Introduction

The Cornea Field is located offshore Western Australia, in the Yampi Shelf of the north-eastern Browse Basin with an area of approximately 1755 km2. The Browse Basin was an extensional half-graben, with upper crustal faulting resulted in half-graben geometry with large-scale normal fault compartmentalizing the basin into sub-basin. Extensional faulting was concentrated on the north-eastern part of Caswell Sub-Basin and western margin of Prudhoe Terrace, and this formed Heywood Graben (Australia and Australia Geoscience 2011a, b; Australia 2012a; Michele 1999; Tuohy 2009a; Poidevin et al. 2015). The Yampi Shelf is located at the transition zone between two major compartments. The boundary zone was acted as the fault relay zone (Fig. 1). However, the fault displacement on the Yampi Shelf depleted to the northeast area (Obriena et al. 2005) stated that the fault and trap reactivation was minimal to absent across the Yampi Shelf and considered not an important feature. However, seal integrity was more likely to occur. Gas chimneys and hydrogen-related diagenetic zones (HRDZs) spread over the accretion and extended to the regional seal on laps the basement highs on the east. Alkaif (2015) also showed that from the literature and seismic data (Ishak et al. 2018) faults die at the basement in the Cornea Field. Ingram et al. (2000) also stated that the tectonic activity was not apparent in the area with only deformation by gravitational movements and compaction in the basement zone. Therefore, no faults were considered.

• **Supplied information**:

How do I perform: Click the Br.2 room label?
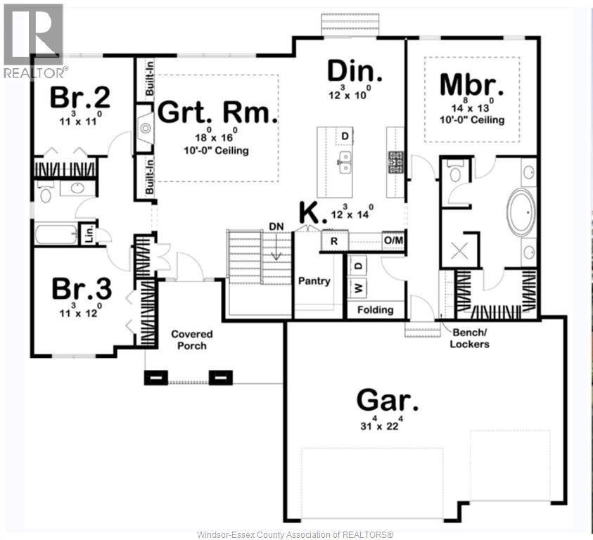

• **Your task**:
In the Cornea Field introduction, what approximate area is given for the field?

• **Result of this exercise**:
Approximately 1755 km2.